***** Task data *****

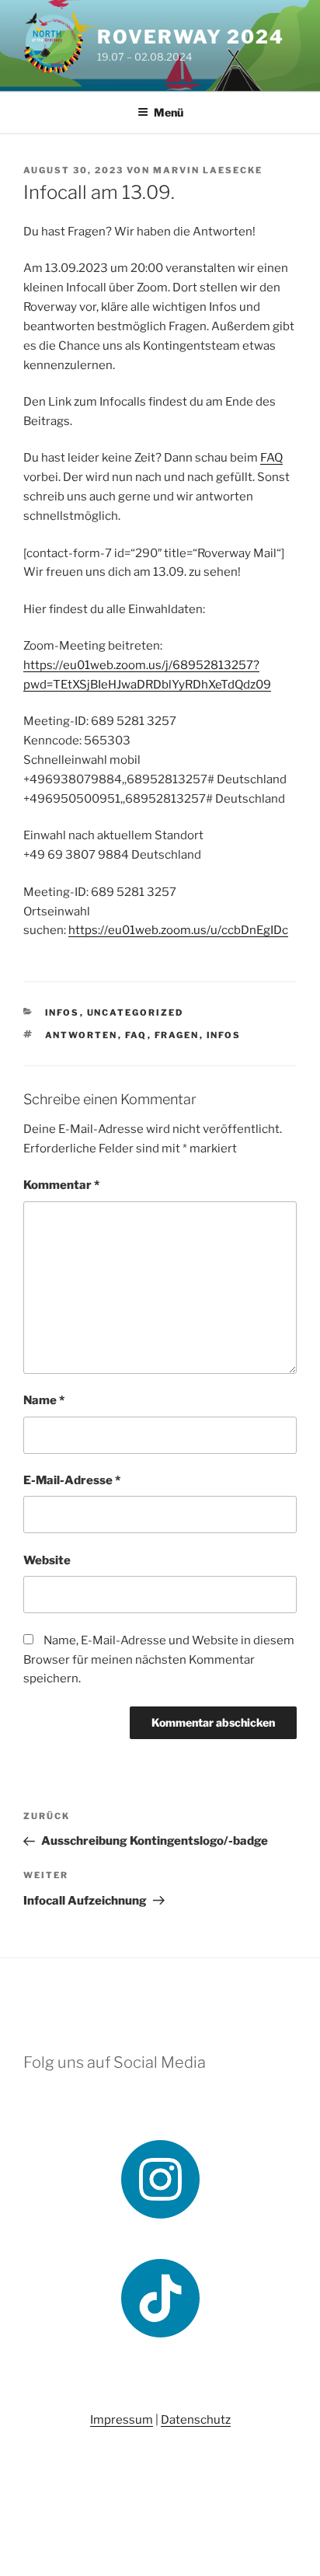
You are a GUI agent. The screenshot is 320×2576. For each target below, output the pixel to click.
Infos (62, 1012)
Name (43, 1400)
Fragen (177, 1035)
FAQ (271, 458)
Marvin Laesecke (208, 170)
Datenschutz (196, 2420)
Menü (168, 112)
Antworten (81, 1035)
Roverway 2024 (190, 37)
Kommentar (61, 1185)
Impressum (121, 2420)
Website (47, 1560)
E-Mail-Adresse (71, 1480)
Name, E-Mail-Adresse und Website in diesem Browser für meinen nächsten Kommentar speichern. (158, 1659)
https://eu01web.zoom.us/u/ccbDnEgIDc (178, 930)
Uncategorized (135, 1012)
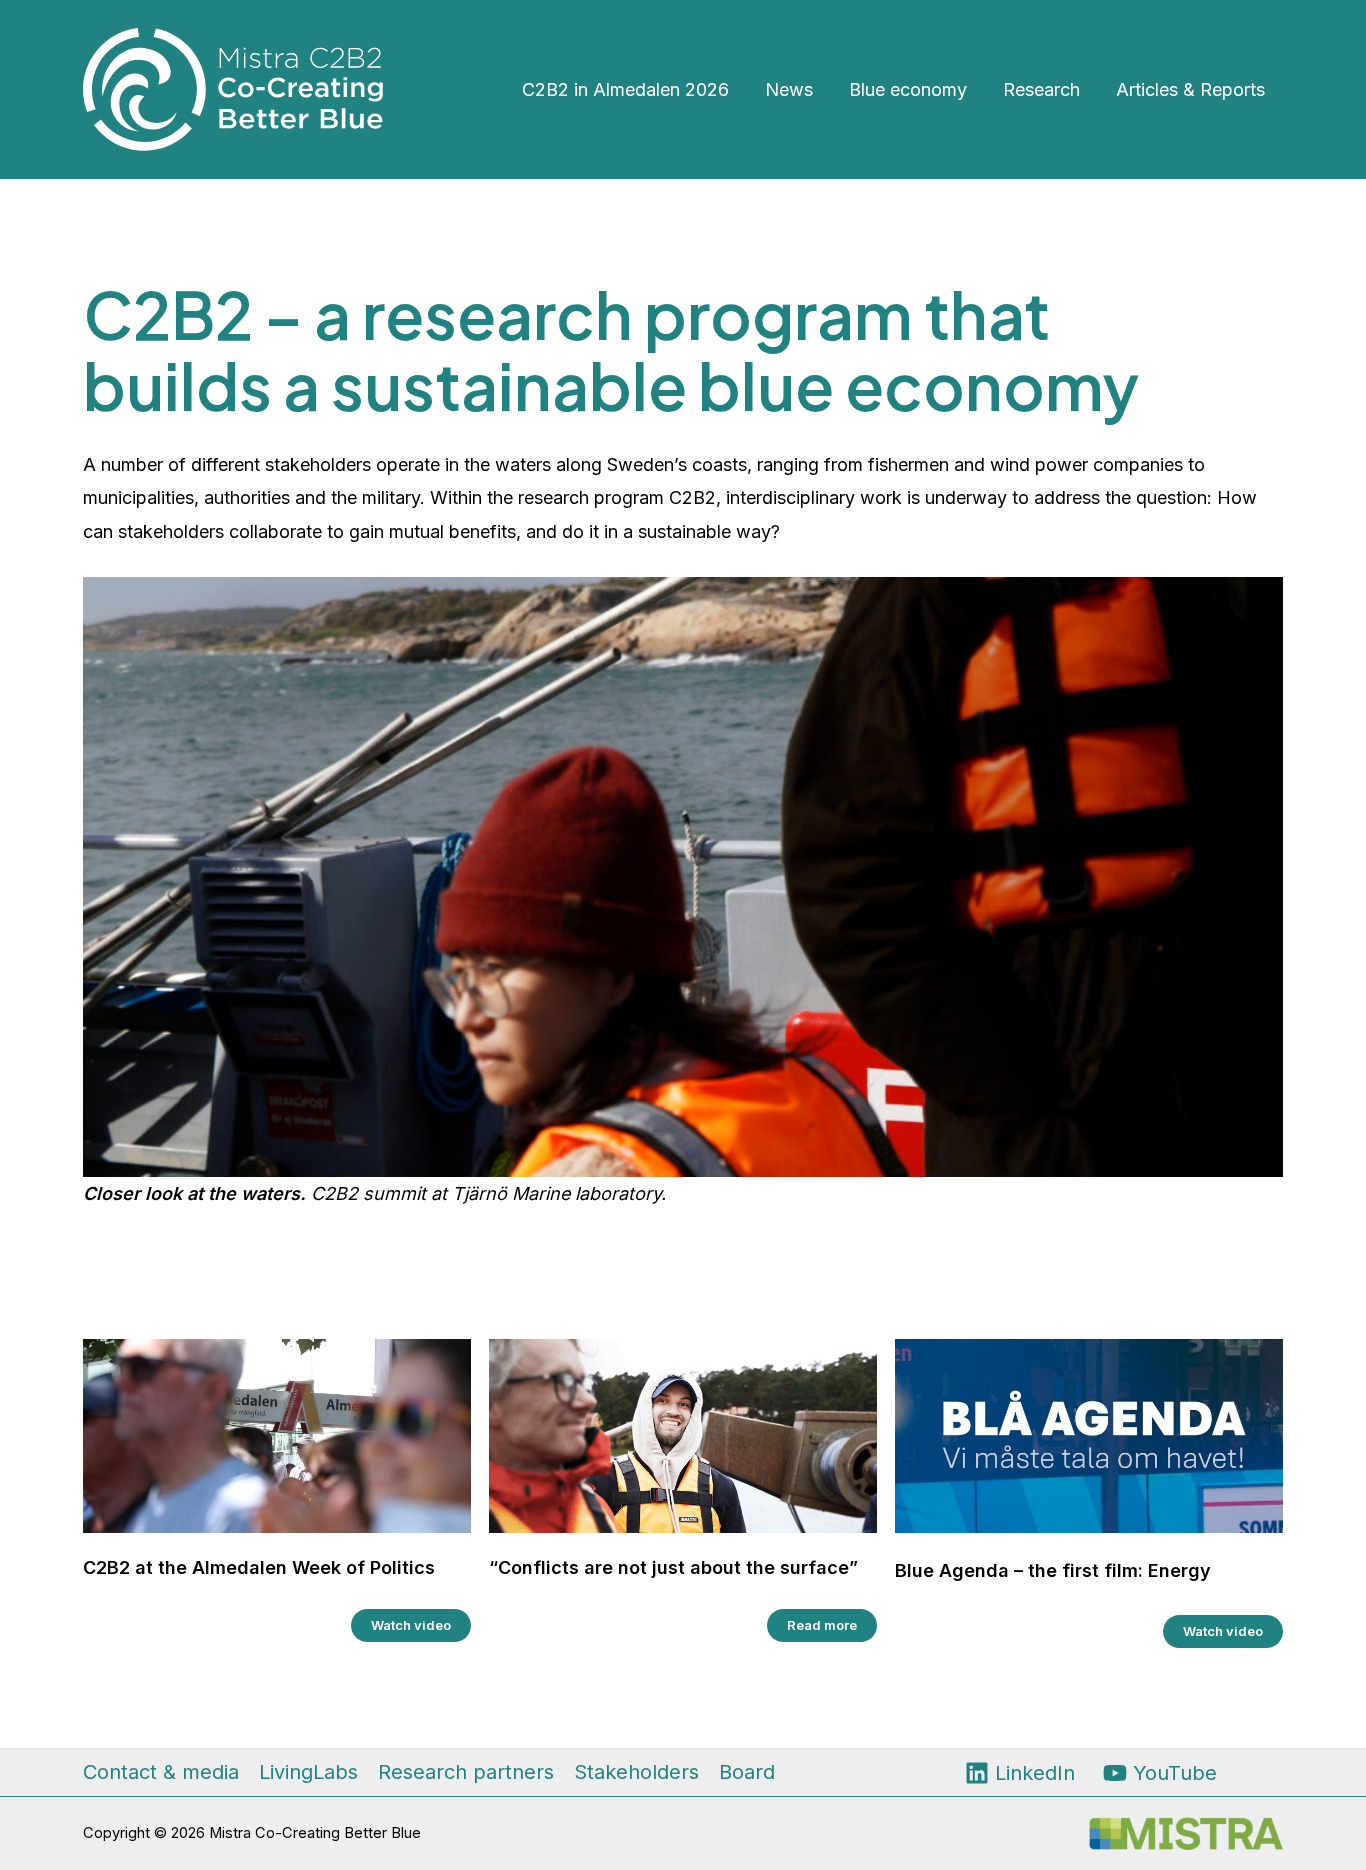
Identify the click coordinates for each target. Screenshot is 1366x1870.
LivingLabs (308, 1772)
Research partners (466, 1772)
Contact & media (161, 1772)
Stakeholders (636, 1772)
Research (1041, 89)
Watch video (411, 1625)
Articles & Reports (1190, 89)
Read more (822, 1625)
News (789, 89)
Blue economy (908, 89)
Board (747, 1772)
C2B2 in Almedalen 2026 (625, 89)
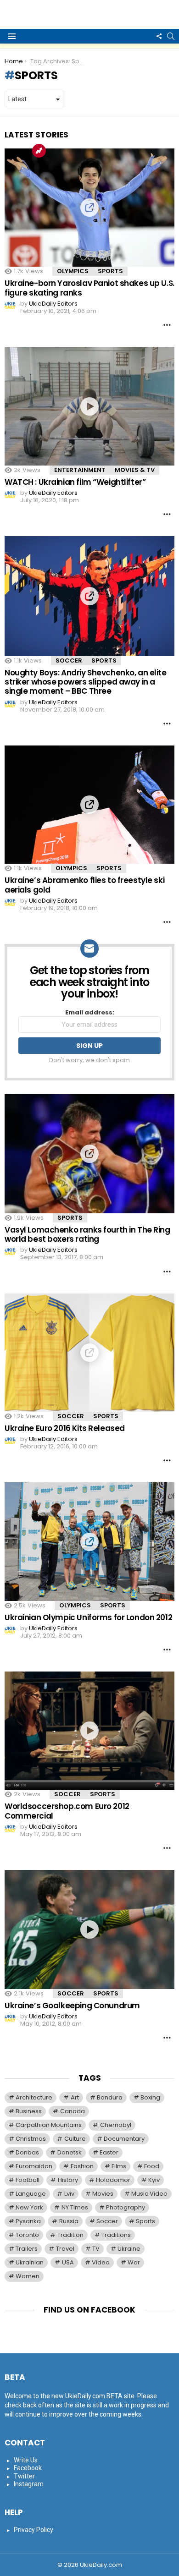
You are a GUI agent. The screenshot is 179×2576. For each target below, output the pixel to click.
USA (68, 2262)
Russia (68, 2221)
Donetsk (69, 2152)
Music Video (149, 2193)
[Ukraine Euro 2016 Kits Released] (89, 1352)
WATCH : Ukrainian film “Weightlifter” (75, 482)
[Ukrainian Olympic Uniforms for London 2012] (89, 1541)
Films (119, 2166)
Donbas (27, 2152)
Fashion (82, 2166)
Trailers (27, 2248)
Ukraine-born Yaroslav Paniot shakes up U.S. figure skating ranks (89, 288)
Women (27, 2276)
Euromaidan (34, 2166)
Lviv (69, 2193)
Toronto (27, 2235)
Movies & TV (135, 470)
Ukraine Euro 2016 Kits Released (65, 1428)
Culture (75, 2138)
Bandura (110, 2097)
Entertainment (80, 470)
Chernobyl (115, 2125)
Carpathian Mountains (49, 2125)
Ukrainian (30, 2262)
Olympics (73, 271)
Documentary (124, 2138)
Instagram (29, 2484)
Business (29, 2111)
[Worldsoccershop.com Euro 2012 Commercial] (89, 1731)
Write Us (26, 2460)
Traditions (116, 2235)
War (134, 2262)
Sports (110, 271)
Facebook (28, 2468)
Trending (39, 151)
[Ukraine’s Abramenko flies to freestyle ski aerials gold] (89, 804)
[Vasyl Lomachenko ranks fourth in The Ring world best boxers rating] (89, 1153)
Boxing (150, 2097)
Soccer (69, 660)
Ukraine (128, 2248)
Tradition (70, 2235)
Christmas (31, 2138)
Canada (72, 2111)
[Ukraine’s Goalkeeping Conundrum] (89, 1929)
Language (31, 2193)
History (68, 2180)
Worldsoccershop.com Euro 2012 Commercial (67, 1811)
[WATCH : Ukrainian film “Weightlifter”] (89, 406)
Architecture (34, 2097)
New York (29, 2207)
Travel (65, 2248)
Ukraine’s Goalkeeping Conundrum (72, 2005)
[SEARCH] (170, 36)
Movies (102, 2193)
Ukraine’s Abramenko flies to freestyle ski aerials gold (84, 885)
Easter (109, 2152)
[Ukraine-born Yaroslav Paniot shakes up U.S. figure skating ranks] (89, 207)
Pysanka (28, 2221)
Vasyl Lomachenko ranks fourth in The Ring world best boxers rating (87, 1234)
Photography (125, 2207)
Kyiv (154, 2180)
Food (151, 2166)
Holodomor (113, 2180)
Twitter (24, 2476)
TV (96, 2248)
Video (101, 2262)
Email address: (89, 1013)
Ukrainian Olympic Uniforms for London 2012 (88, 1617)
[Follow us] (158, 36)
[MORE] (167, 324)
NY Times (75, 2207)
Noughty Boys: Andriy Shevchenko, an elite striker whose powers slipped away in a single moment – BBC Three (86, 682)
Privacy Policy (33, 2529)
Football (27, 2180)
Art (75, 2097)
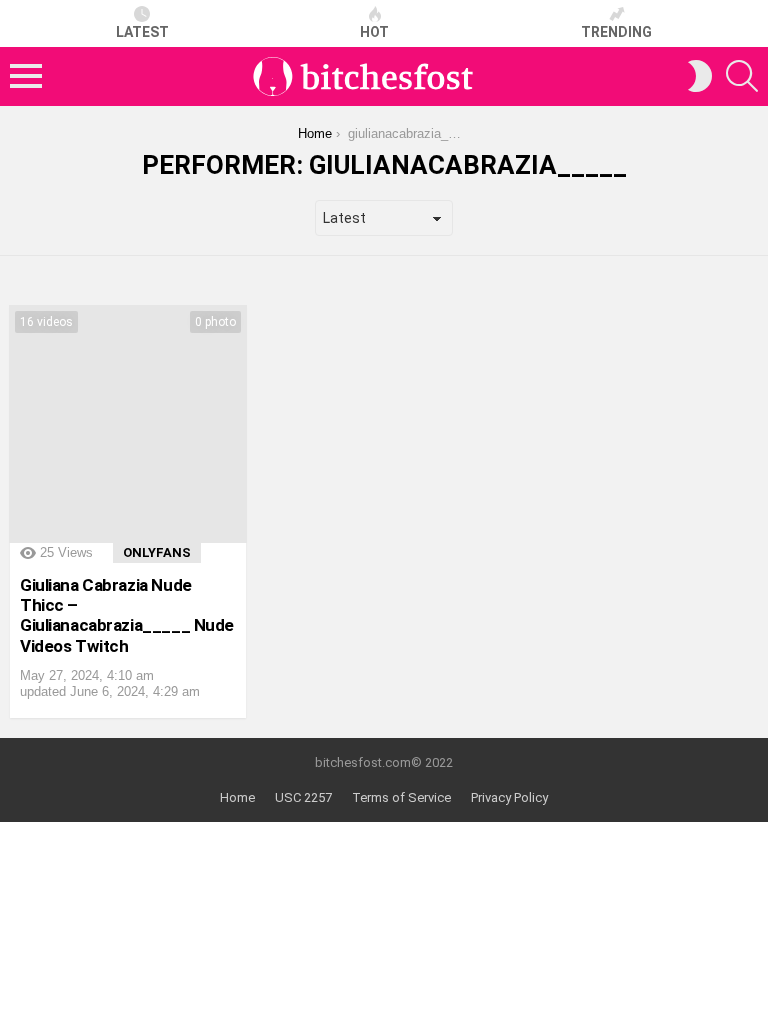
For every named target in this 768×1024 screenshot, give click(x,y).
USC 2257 (303, 797)
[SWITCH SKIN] (700, 76)
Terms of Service (401, 797)
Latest (142, 32)
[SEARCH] (742, 76)
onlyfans (157, 552)
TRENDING (616, 32)
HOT (374, 32)
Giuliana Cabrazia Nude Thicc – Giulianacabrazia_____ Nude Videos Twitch (127, 615)
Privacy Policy (509, 797)
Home (237, 797)
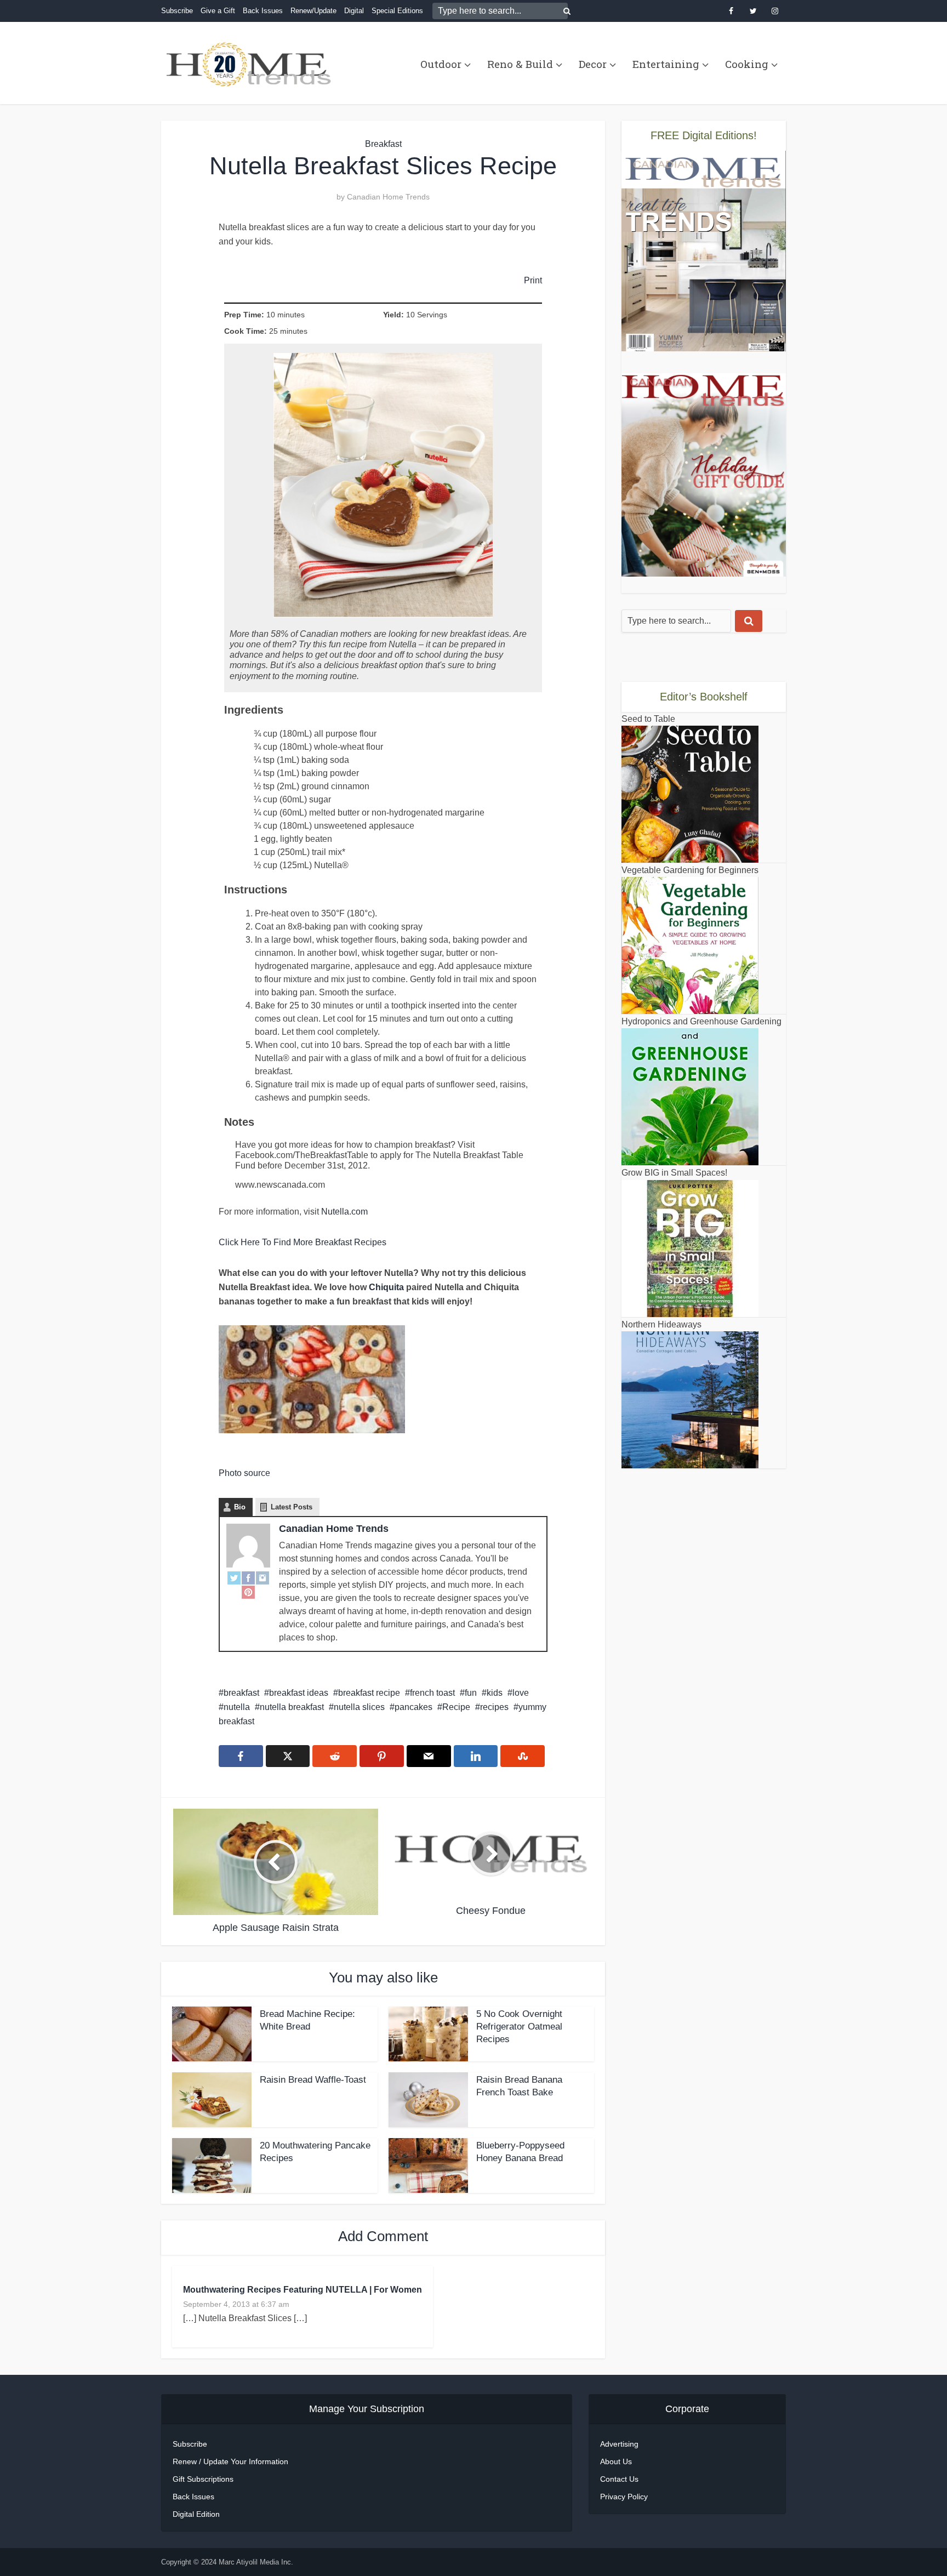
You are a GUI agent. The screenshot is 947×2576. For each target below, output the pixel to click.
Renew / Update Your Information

*****

**Required action**
Pictures aside, write out verbatim every line from the first line of the material through the line holding "Watch video (411, 1625)".

**Task solution**
You are a GUI agent. The screenshot is 320×2576. For each target below, output the pixel to click.
Infos (62, 1012)
Name (43, 1400)
Fragen (177, 1035)
FAQ (271, 458)
Marvin Laesecke (208, 170)
Datenschutz (196, 2420)
Menü (168, 112)
Antworten (81, 1035)
Roverway 2024 (190, 37)
Kommentar (61, 1185)
Impressum (121, 2420)
Website (47, 1560)
E-Mail-Adresse (71, 1480)
Name, E-Mail-Adresse und Website in diesem Browser für meinen nächsten Kommentar speichern. (158, 1659)
https://eu01web.zoom.us/u/ccbDnEgIDc (178, 930)
Uncategorized (135, 1012)
Identify the click coordinates for each target. Screenshot is 1366x1870.
LivingLabs (308, 1772)
Research partners (466, 1772)
Contact & media (161, 1772)
Stakeholders (636, 1772)
Research (1041, 89)
Watch video (411, 1625)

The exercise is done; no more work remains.